What is asked: Rewrite the records below from the line containing "Seek using the video progress bar" through the line containing "tap(148, 365)", replacing "progress bar" with "scrubber" and changing nothing else. Give only those lines, and leave the pictures out.

Material:
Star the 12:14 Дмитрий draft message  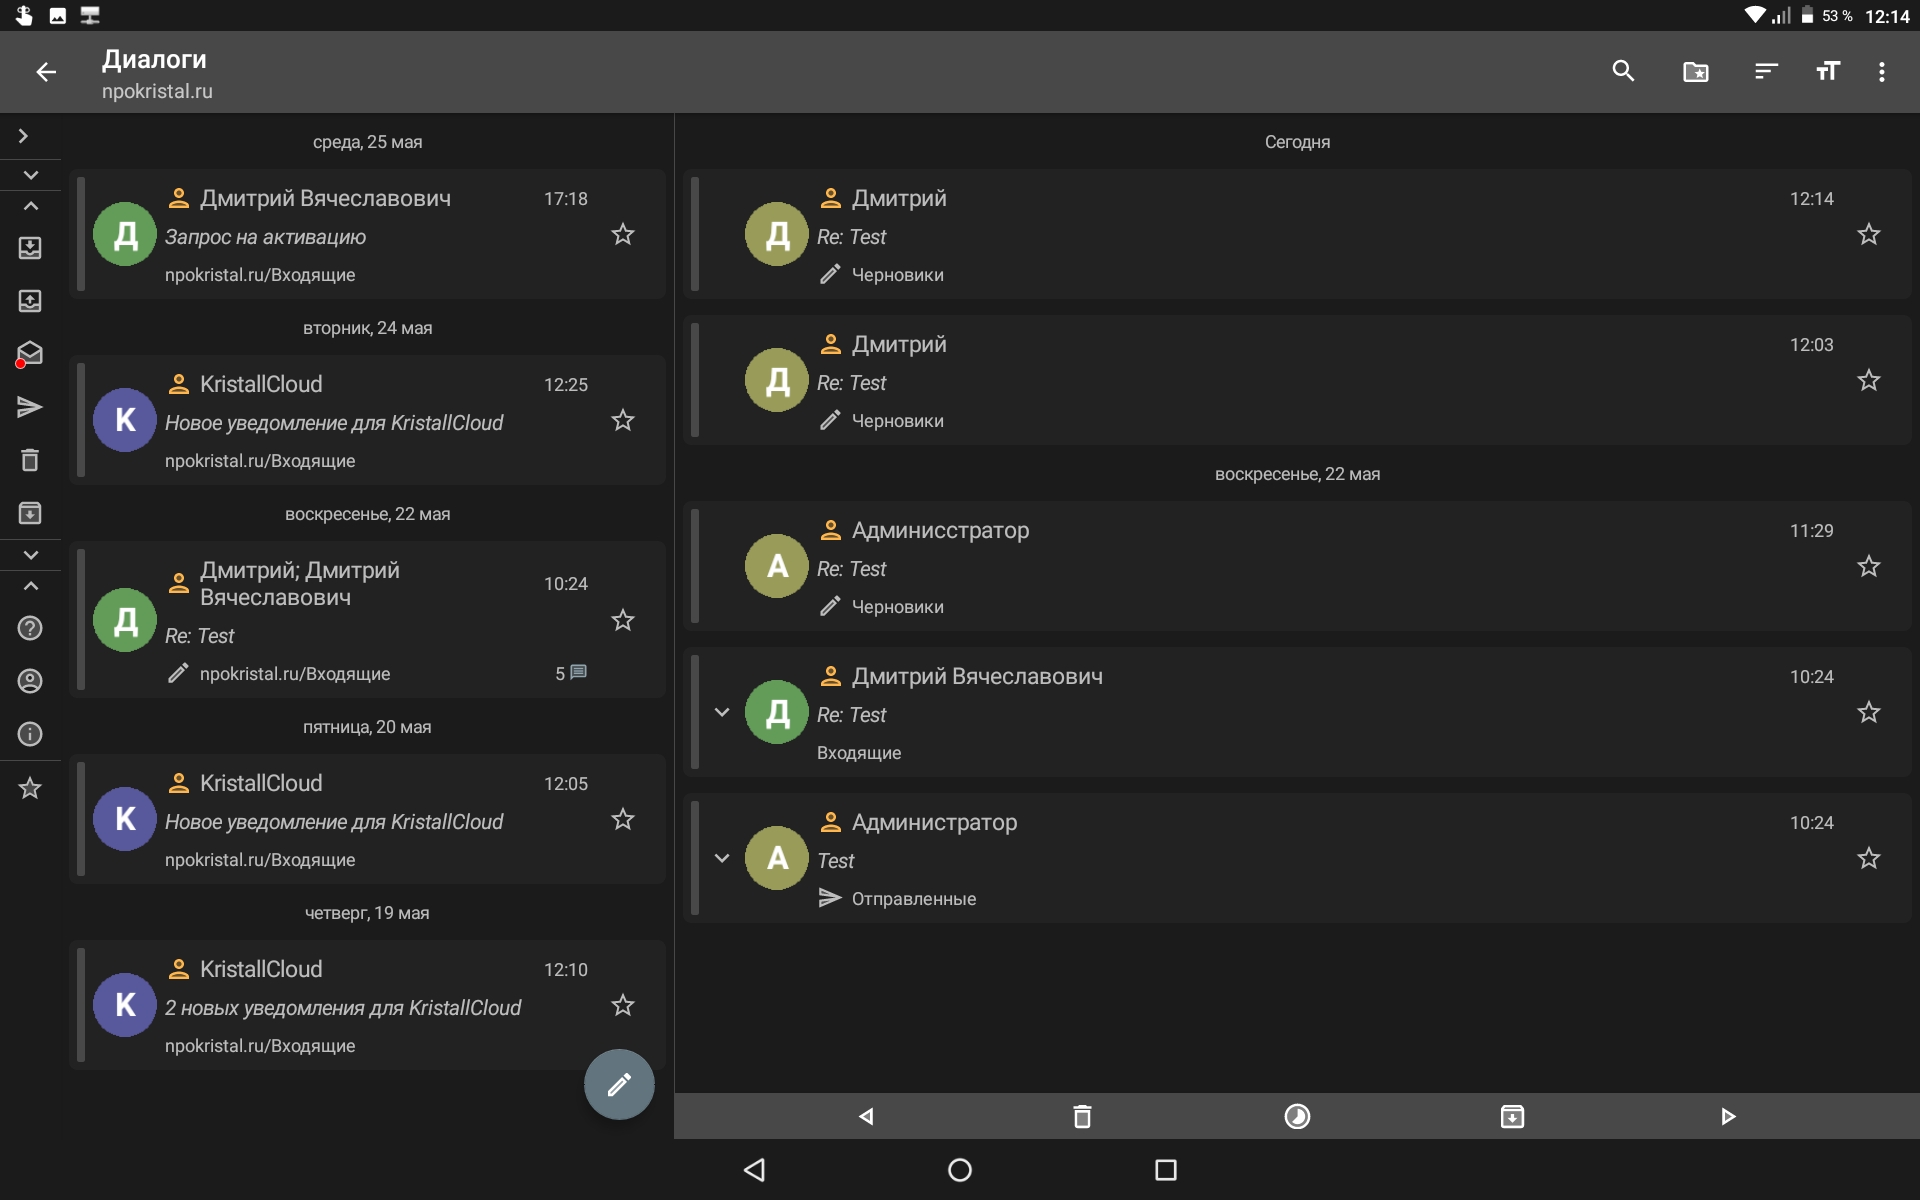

==

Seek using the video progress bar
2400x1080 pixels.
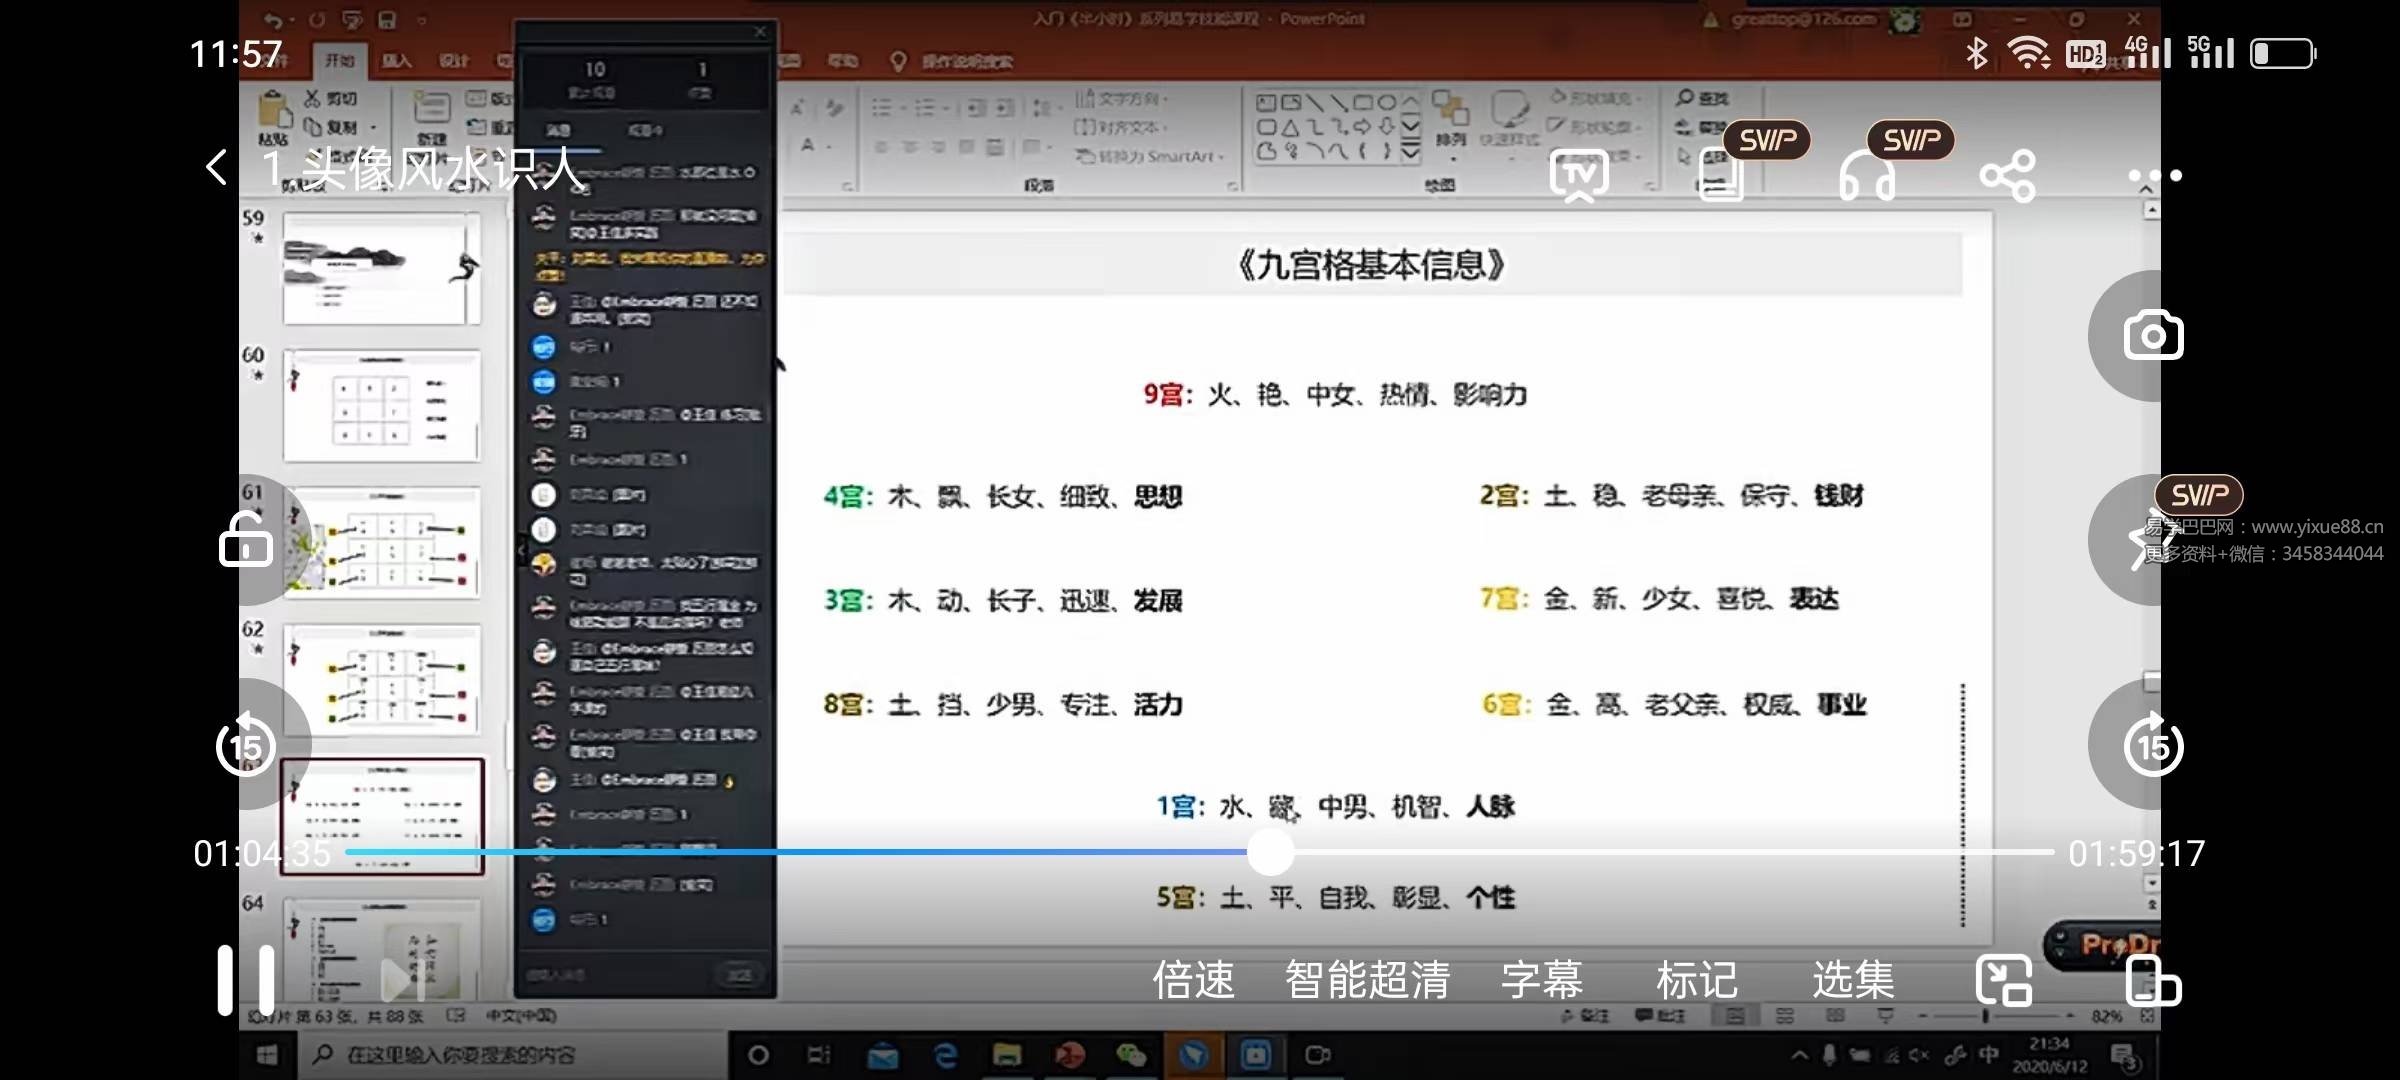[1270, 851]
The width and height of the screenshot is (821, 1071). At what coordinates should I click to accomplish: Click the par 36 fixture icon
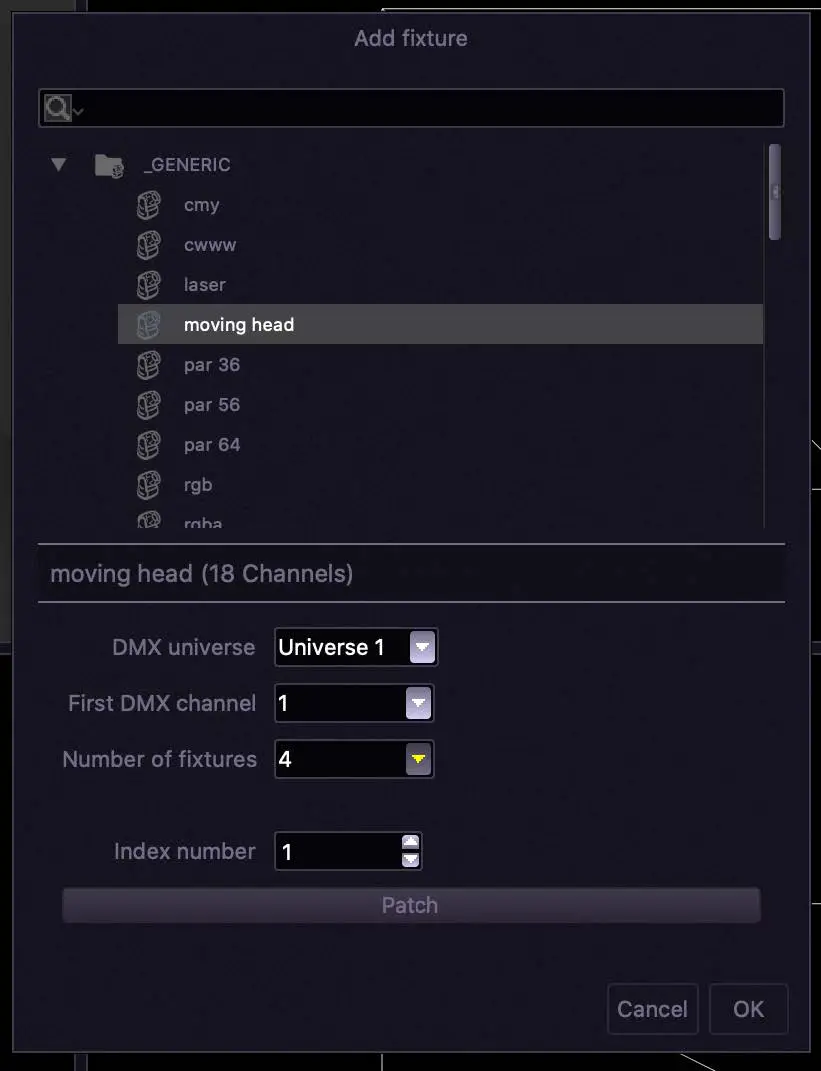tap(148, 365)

* * *

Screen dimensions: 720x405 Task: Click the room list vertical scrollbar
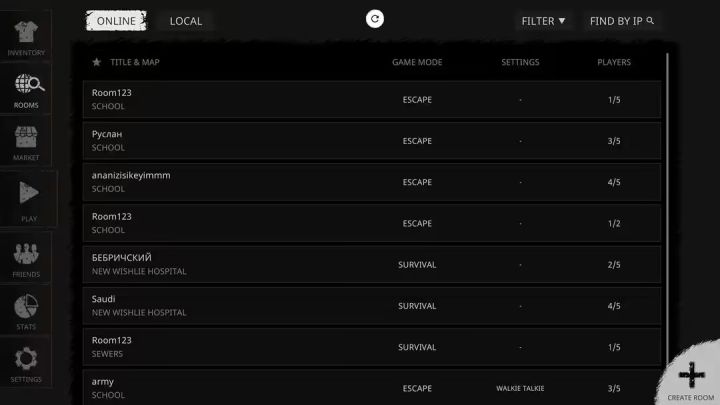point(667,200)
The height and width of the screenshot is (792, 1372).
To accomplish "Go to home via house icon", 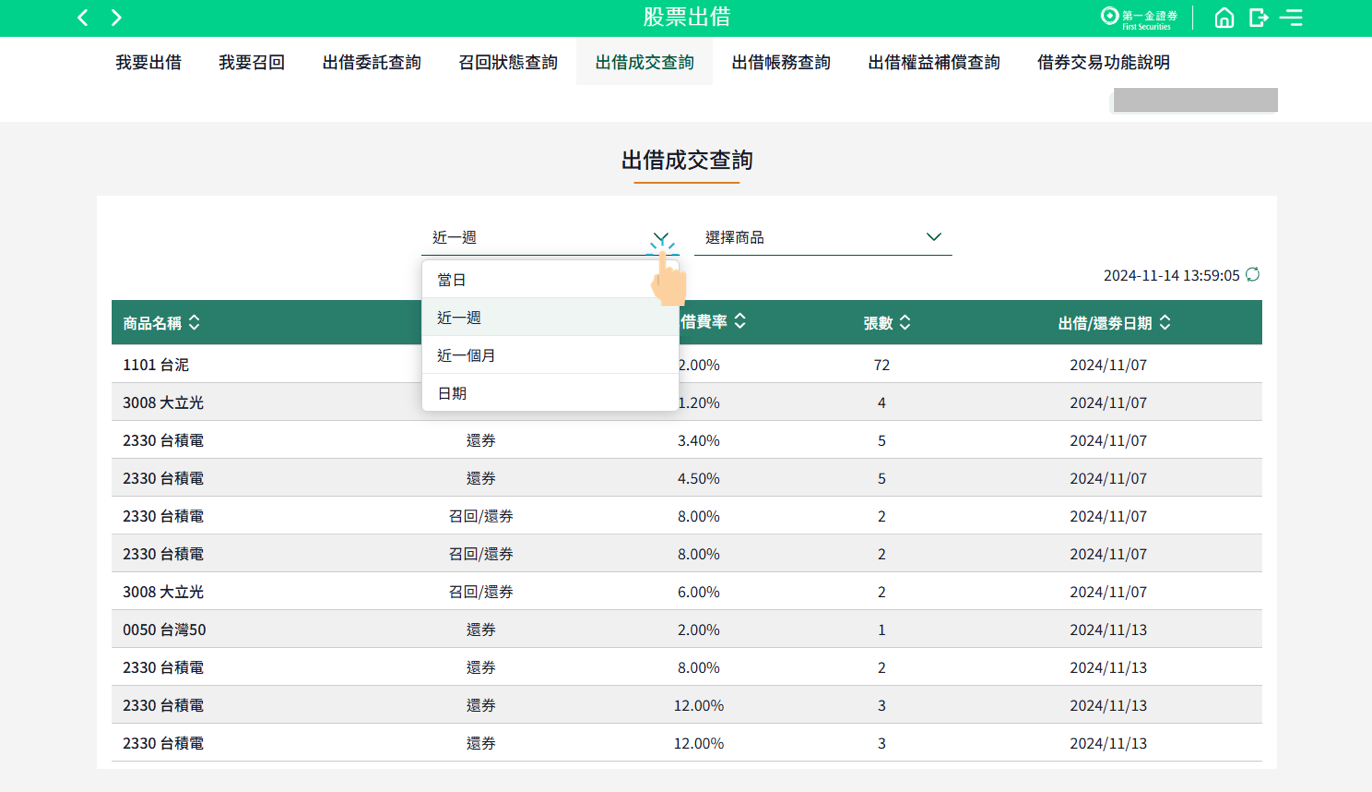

Reply:
Seek using the video scrubber
2400x1080 pixels.
[1270, 851]
The width and height of the screenshot is (821, 1071). At what coordinates should I click to accomplish: Click the par 36 fixture icon
tap(148, 365)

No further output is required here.